Show that the subgroup
\(\SL(2,\R)\) of
\(\GL(2,\R)\) is normal in
\(\GL(2,\R)\text{.}\)
Solution .
Let \(X\in \GL(2,\R), A\in \SL(2,\R)\text{.}\) Then
\begin{equation*}
\det(XAX^{-1})=\det(X)\det(A)\det(X^{-1})=\det(X)\cdot 1 \cdot \frac{1}{\det(X)}=1
\end{equation*}
so \(XAX^{-1} \in \SL(2,\R)\text{.}\) Since this is true for all \(X\in \GL(2,\R)\) and \(A\in \SL(2,\R)\text{,}\) we have that \(\SL(2,\R)\) is normal in \(\GL(2,\R)\text{.}\)
2.
Show that the center of a group
\(G\) is normal in the group.
Solution .
Let \(z\in Z(G)\) and \(g\in G\text{.}\) Then
\begin{equation*}
gzg^{-1}=zgg^{-1}=z
\end{equation*}
so \(gzg^{-1} \in Z(G)\text{.}\) Since this is true for all \(z\in Z(G)\) and \(g\in G\text{,}\) we have that \(Z(G)\) is normal in \(G\text{.}\)
3.
Suppose that
\(G\) has a unique subgroup
\(H\) of order
\(n\text{.}\) Show that
\(H\) is normal in
\(G\text{.}\)
Solution .
Suppose that
\(H\) is the unique subgroup of order
\(n\) in
\(G\text{.}\) Then for any
\(g\in G\text{,}\) the subgroup
\(gHg^{-1}\) has order
\(n\text{,}\) so by uniqueness we must have that
\(gHg^{-1}=H\text{.}\) Since this is true for all
\(g\in G\text{,}\) we have that
\(H\) is normal in
\(G\text{.}\)
4.
Suppose that the index of a subgroup
\(H\) in a group
\(G\) is
\(2\text{.}\) Show that
\(H\) is normal in
\(G\text{.}\)
Hint .
Consider separately the cases
\(g\in H\) and
\(g \notin H\text{.}\) In the second case, you should consider proof by contradiction.
Solution .
Let
\(G\) be a group and
\(H\) a subgroup of index 2. Then there are exactly two left cosets of
\(H\) in
\(G\text{,}\) say
\(H\) and
\(gH\) for some
\(g\in G\text{.}\) Since the right cosets must also partition
\(G\text{,}\) we have that the right coset
\(Hg\) is either equal to
\(H\) or to
\(gH\text{.}\) If
\(Hg=H\text{,}\) then
\(g\in H\text{,}\) which contradicts our choice of
\(g\text{.}\) Therefore,
\(Hg=gH\text{,}\) which means that
\(H\) is normal in
\(G\text{.}\)
Worksheet Part 2: Quotient Practice
The goal of this problem is to practice working with cosets, quotients, and learn a theorem about quotients.
1.
Let
\(G = \Z_4 \oplus U(4)\) and consider the subgroups
\(H=\langle (2,3)\rangle\) and
\(K=\langle (2,1)\rangle\text{.}\)
(a)
Show that
\(H\cong K\text{.}\)
Solution .
Both
\(H\) and
\(K\) are cyclic of order 2, so they are isomorphic to each other and to
\(\Z_2\text{.}\)
(b)
Compute the quotient
\(G/H\text{.}\) (Why is
\(H\) normal in
\(G\text{?}\) )
Solution .
All subgroups of an Abelian group are normal (by the same argument as for the center of a group being normal in a group).

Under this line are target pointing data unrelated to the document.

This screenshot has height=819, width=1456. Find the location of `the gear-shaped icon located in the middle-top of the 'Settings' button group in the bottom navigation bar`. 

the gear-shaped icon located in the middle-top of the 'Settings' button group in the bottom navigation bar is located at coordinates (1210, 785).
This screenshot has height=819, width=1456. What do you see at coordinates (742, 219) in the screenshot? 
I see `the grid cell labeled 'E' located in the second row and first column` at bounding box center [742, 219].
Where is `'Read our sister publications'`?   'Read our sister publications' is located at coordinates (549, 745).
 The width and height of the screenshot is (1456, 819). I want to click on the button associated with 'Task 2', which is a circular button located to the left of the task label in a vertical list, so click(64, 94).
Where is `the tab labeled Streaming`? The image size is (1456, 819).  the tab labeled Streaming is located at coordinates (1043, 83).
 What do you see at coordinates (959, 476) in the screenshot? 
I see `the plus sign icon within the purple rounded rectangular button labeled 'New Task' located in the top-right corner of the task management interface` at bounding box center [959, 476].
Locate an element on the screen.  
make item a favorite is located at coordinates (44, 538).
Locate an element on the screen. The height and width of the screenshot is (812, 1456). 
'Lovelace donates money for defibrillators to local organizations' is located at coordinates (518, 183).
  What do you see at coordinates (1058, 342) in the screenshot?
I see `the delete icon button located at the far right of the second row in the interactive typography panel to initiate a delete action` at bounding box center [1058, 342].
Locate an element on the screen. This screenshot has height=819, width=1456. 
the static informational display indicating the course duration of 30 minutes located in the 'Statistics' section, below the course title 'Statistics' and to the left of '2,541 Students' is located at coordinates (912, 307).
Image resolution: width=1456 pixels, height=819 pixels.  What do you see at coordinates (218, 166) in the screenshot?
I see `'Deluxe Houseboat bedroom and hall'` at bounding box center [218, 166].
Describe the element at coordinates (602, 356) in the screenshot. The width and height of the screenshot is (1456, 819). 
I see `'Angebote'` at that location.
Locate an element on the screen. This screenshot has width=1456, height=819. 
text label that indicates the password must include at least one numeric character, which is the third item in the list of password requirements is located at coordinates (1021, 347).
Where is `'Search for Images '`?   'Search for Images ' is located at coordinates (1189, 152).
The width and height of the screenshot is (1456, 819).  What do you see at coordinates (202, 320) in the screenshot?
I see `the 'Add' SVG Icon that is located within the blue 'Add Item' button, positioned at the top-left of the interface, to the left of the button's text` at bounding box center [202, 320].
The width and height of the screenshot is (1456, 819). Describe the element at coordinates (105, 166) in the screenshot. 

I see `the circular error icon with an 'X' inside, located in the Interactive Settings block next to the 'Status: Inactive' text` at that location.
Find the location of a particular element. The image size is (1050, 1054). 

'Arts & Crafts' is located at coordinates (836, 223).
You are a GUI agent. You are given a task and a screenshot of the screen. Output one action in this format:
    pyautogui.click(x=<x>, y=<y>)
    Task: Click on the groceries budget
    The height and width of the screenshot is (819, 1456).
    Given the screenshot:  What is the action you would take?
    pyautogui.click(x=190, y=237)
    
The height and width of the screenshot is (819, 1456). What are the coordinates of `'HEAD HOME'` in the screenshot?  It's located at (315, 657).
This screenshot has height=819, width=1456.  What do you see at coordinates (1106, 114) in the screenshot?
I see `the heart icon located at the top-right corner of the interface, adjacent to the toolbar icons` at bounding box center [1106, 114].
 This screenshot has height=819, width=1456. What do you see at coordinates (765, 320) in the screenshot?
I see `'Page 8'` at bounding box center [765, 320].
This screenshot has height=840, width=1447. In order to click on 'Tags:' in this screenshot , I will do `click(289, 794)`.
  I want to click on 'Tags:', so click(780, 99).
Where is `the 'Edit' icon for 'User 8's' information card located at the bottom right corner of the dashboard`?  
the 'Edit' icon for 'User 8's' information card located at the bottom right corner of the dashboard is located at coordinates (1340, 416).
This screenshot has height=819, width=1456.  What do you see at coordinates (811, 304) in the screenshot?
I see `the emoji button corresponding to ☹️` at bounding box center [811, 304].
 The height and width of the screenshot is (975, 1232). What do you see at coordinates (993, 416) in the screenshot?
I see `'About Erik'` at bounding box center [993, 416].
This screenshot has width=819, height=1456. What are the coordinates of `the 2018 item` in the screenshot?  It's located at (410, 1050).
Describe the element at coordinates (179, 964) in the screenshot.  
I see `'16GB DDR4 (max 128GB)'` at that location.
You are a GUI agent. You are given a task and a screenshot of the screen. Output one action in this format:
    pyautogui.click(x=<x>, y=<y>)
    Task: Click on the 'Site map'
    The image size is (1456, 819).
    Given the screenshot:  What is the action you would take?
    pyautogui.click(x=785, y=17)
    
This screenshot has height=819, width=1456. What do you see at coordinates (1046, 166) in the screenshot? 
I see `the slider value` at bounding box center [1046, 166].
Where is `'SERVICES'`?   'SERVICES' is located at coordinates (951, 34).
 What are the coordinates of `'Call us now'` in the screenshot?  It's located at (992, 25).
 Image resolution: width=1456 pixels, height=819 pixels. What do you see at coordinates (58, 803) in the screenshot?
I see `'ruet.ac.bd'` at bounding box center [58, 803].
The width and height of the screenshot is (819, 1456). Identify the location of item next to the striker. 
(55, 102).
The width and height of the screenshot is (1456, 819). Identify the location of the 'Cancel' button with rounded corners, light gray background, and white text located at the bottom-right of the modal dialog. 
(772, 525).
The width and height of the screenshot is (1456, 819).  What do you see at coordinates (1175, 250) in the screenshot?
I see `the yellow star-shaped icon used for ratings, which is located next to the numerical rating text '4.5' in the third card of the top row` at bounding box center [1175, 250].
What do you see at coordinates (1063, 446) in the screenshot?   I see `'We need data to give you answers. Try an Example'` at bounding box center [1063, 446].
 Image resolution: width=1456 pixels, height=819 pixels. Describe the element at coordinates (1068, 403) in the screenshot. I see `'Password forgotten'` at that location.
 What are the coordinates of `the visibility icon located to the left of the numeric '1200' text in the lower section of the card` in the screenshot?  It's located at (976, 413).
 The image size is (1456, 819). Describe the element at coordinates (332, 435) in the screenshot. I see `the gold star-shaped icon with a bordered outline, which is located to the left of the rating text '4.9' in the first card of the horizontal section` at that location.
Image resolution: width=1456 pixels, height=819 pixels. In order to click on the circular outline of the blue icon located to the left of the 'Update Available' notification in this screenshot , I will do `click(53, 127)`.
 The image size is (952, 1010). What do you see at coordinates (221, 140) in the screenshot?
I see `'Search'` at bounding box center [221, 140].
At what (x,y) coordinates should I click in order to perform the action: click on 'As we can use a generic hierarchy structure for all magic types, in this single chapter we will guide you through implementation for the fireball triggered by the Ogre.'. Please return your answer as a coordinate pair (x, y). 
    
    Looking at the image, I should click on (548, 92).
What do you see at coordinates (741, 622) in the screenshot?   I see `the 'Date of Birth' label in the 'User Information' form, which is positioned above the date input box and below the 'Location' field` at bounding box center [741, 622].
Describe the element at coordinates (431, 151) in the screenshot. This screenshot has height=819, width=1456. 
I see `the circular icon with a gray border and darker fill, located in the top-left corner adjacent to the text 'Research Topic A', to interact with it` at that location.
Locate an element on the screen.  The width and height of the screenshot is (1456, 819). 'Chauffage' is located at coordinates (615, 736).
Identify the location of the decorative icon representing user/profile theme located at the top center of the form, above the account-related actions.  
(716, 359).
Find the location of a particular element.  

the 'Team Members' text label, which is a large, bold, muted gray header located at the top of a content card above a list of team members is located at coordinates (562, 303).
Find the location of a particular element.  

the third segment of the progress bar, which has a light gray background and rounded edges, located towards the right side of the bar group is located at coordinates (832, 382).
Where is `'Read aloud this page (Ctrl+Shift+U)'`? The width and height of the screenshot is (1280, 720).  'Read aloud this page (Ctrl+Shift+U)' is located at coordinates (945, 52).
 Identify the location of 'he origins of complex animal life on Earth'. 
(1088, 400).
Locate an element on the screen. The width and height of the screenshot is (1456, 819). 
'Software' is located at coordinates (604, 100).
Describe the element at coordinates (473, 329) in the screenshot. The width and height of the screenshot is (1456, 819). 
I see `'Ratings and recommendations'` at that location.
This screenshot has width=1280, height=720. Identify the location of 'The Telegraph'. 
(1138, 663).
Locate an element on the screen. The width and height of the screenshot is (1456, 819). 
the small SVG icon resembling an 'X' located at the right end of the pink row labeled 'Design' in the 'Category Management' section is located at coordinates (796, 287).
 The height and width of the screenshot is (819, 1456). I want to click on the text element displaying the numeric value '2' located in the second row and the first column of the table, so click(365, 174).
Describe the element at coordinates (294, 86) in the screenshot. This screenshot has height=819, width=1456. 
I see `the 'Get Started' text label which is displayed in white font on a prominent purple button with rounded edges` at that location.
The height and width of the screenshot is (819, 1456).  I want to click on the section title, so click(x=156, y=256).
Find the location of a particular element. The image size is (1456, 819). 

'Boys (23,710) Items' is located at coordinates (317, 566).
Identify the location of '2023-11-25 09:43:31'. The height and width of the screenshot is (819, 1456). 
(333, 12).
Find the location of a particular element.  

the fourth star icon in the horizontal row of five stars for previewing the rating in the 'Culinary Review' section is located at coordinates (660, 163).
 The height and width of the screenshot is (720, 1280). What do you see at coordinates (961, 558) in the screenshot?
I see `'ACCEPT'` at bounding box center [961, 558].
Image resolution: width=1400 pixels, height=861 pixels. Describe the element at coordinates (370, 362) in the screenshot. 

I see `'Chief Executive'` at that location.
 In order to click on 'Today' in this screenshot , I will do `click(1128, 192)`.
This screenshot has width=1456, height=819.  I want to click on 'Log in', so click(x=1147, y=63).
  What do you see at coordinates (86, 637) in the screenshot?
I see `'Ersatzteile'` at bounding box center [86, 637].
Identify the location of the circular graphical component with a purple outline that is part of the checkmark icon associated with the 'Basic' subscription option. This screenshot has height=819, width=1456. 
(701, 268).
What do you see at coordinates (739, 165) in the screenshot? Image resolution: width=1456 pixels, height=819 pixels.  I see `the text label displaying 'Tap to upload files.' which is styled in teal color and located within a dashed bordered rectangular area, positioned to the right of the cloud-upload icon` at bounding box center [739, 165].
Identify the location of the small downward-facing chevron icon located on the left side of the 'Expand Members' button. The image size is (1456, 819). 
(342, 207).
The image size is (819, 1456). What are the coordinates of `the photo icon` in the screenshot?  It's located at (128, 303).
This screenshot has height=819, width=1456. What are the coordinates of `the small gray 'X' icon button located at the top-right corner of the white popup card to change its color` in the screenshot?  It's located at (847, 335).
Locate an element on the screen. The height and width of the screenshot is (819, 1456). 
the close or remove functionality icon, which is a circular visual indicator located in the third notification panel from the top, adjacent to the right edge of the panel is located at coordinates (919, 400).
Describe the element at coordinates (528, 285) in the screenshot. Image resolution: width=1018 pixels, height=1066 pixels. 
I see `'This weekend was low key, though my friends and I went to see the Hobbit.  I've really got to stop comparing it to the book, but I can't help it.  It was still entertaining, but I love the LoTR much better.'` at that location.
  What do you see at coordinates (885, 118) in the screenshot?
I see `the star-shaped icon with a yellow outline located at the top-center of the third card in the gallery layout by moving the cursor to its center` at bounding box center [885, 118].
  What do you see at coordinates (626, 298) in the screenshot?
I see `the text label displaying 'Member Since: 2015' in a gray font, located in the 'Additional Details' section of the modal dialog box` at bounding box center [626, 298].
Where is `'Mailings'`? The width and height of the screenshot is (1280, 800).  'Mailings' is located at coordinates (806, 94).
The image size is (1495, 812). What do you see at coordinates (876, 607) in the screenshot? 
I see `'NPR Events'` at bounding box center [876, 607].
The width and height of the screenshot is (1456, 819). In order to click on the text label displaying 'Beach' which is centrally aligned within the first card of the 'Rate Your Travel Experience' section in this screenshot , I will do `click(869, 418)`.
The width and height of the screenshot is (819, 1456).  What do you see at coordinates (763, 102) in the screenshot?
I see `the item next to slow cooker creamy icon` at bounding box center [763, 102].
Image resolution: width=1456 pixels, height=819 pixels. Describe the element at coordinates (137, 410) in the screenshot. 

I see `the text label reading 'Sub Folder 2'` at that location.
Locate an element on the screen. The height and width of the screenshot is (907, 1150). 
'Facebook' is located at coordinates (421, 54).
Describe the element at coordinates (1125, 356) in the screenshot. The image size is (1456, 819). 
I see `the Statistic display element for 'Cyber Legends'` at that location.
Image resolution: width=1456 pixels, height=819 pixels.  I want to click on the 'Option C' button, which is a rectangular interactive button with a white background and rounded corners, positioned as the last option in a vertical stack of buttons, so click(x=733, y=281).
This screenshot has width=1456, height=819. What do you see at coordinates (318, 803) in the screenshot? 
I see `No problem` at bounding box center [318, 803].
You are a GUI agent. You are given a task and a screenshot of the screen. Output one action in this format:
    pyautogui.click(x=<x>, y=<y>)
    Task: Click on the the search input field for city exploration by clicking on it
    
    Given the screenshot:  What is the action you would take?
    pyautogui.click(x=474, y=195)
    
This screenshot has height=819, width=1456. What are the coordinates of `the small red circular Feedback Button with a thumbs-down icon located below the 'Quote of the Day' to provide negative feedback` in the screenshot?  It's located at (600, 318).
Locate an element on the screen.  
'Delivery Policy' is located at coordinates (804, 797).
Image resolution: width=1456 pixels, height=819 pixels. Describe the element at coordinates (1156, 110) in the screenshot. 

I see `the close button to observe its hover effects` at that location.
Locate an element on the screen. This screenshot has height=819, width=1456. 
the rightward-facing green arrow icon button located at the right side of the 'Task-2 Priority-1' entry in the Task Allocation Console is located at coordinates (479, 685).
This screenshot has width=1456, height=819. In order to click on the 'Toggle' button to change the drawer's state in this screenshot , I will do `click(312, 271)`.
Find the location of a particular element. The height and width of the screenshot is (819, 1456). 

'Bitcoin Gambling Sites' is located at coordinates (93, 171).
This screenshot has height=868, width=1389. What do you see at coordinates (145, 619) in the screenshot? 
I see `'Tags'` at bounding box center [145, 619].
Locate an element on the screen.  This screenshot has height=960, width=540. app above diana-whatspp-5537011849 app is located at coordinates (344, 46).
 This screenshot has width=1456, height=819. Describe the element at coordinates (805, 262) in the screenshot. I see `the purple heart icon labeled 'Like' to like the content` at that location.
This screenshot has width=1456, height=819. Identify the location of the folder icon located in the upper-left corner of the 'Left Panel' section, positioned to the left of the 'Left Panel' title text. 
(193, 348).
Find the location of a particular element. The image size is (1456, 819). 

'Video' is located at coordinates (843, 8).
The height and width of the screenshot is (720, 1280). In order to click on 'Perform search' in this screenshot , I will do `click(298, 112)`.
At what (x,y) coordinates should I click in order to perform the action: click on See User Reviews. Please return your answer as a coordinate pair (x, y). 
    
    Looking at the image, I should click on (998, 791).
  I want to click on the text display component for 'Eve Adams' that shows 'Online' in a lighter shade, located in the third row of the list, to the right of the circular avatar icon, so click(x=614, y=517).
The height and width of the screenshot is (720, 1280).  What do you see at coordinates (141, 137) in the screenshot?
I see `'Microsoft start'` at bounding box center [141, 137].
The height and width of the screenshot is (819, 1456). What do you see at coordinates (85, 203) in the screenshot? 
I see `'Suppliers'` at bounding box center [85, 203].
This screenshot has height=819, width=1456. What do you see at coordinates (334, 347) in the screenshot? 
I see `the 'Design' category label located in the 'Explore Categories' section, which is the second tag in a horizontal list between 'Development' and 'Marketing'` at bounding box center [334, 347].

Now the elements of \(G/H\) are
\begin{align*}
(0,1)+H\amp=\{(0,1),(2,3)\}, \quad (1,1)+H=\{(1,1),(3,3)\},\\
(2,1)+H \amp=\{(2,1),(0,3)\}, \quad (3,1)+H=\{(3,1),(1,3)\} \text{.}
\end{align*}
We can see that \(G/H\) has order 4, and the element \((1,1)+H\) has order 4, so \(G/H\cong \Z_4\text{.}\)
(c)
Compute the quotient
\(G/K\text{.}\) (Why is
\(K\) normal in
\(G\text{?}\) )
Solution .
Here the elements of \(G/K\) are
\begin{align*}
(0,1)+K \amp =\{ (0,1),(2,1)\},\quad (1,1)+K=\{(1,1),(3,1)\} \\
(0,3)+K \amp =\{ (0,3),(2,3)\}, \quad (1,3)+K=\{(1,3),(3,3)\} \text{.}
\end{align*}
Here we have a group with order 4, but all non-identity elements have order 2, so \(G/K\cong \Z_2\times \Z_2\text{.}\)
(d)
Show that
\(G/H \not\cong G/K\text{.}\)
Solution .
Because one group is cyclic while the other is not, they cannot be isomorphic.
(e)
True/False: If
\(G\) is a group with normal subgroups
\(H\) and
\(K\) and
\(H\cong K\text{,}\) then
\(G/H \cong G/K\text{.}\)
Solution .
This computation shows that this statement is false. The subgroups
\(H\) and
\(K\) are isomorphic, but the quotients
\(G/H\) and
\(G/K\) are not isomorphic.